**Extract to read**

We’re also working to preserve transparency around government support for factory farms. The USDA has funded many factory farms using taxpayer dollars, while also making it easier for these facilities to get this support without disclosing their environmental harms.
We’ve pushed back on this gross abuse of public funding. In 2023, we stopped a USDA Farm Service Agency rule that would have weakened the environmental review required for new factory farms before they receive government support. In many cases, the rule would have meant that impacted community members would have had no idea a factory farm was moving into the neighborhood and no opportunity to weigh in.
Finally, we’re working to mandate water pollution monitoring for factory farms across the country. These facilities create billions of pounds of dangerous waste annually, which often runs off into waterways. Agriculture is the nation’s number one source of water pollution. But too often, state and federal governments ignore this pollution to the benefit of the factory farm industry.
In 2021, we won a massive, precedent-setting victory in the 9th Circuit Court of Appeals. Our suit challenged the Environmental Protection Agency’s (EPA) unlawful practice of giving factory farms a pass on monitoring, a key requirement of the Clean Water Act. Our win led EPA to instate a new permit for factory farms in Idaho that mandates they monitor their water pollution like every other industry.
With monitoring, communities can actually force factory farms violating their permit to clean up their act. Now, we’re building on that victory to win monitoring in factory farm permits around the country, from Colorado to Montana and beyond.
We’re Pushing EPA to Properly Regulate the Livestock Industry’s Pollution
The Clean Water Act requires polluters to get permits that require them to limit their pollution. But for decades, EPA has failed to enforce it for factory farms. Now, EPA itself estimates that there are almost 10,000 large factory farms across the country discharging pollution without legally required permits.
In 2021, we sued to push the agency to update its Clean Water Act standards to develop more protective permits that cover more factory farms. In response, EPA announced in 2023 that it would undertake a nationwide study of factory farm water pollution and technologies to reduce this pollution to better understand if and how it should regulate factory farms. This “Detailed Study” should be finalized in 2026 and will set the stage for future action.
We’ve also pursued a similar case to tackle wastewater pollution from the “Meat and Poultry Products” facilities (think slaughterhouses and rendering plants) that kill and process billions of animals in the U.S. annually. These plants are a leading source of water pollution across the country.
In 2019, we challenged EPA for failing to update its standards for these facilities for decades. After that and another 2022 lawsuit, we drove the agency to commit to finalizing new regulations. The Trump administration has since walked back on that commitment, and we’re now challenging this decision in Court.
Agricultural pollution — including from factory farms — is also a major driver of the harmful algal blooms that jeopardize Lake Erie, which hundreds of thousands of Ohio residents depend on for drinking water. But the state EPA’s cleanup plan fails to address Big Ag’s contribution to the problem.

**Tasks to perform**
a. Using the factory farm passage above, decide whether each statement agrees with it. Answer yes or no for each, and quote the words of the passage that settle it. (i) In 2023, the group stopped a USDA Farm Service Agency rule that would have weakened environmental review for new factory farms. (ii) The 9th Circuit victory led EPA to set a new permit for factory farms in Colorado. (iii) EPA's "Detailed Study" was finalized in 2023.
b. Extend the factory farm passage above, starting right after its last sentence.

**Input data**
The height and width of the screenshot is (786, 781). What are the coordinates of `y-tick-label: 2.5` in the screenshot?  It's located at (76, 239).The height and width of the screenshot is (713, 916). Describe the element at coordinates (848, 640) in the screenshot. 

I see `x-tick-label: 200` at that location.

==

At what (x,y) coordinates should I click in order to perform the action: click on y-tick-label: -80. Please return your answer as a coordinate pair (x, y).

**Outputs for the tasks**
a.
(i) Yes: "In 2023, we stopped a USDA Farm Service Agency rule that would have weakened the environmental review required for new factory farms before they receive government support."
(ii) No: "Our win led EPA to instate a new permit for factory farms in Idaho"
(iii) No: "This “Detailed Study” should be finalized in 2026"

b.
In July, a federal judge allowed us to intervene in support of a lawsuit challenging this cleanup plan, while denying Big Ag’s intervention. This is an encouraging early win in our fight to secure a cleanup plan that actually protects Lake Erie from Big Ag.
We know the law is on our side here — EPA must follow the Clean Water Act and protect our water from factory farms and meat processing facilities.
We’re Protecting Drinking Water From Big Ag
Factory farm pollution doesn’t just contaminate surface waters — it also reaches groundwater sources, which many communities depend on for drinking water. This contamination has contributed to drinking water crises across the country.
In 2020, we petitioned EPA to take emergency action in one such community in Oregon. Since then, we’ve worked with allies to replicate this strategy in four other states that need emergency action from EPA. Under the Safe Drinking Water Act, EPA can and must step in to protect access to clean water when states fail to do so, as these states have.
We’re Opposing Factory Farms’ Biogas-Fueled Expansion
Food & Water Watch has called on lawmakers to pass a national ban on new and expanding factory farms. But while we build the power needed to pass that legislation, we’re pursuing other strategies to rein in this industry.
California’s Low Carbon Fuel Standard (LCFS) program is meant to reduce the state’s climate pollution from transportation fuels. But the program lavishes lucrative rewards on factory farms for turning their waste into so-called “biogas” fuels.
This backwards policy encourages factory farms to grow larger. Moreover, the LCFS rewards factory farms nationwide, threatening more of these facilities and bigger ones — not just in California, but across the country. So in 2025, we sued to challenge the state’s LCFS scheme in Court.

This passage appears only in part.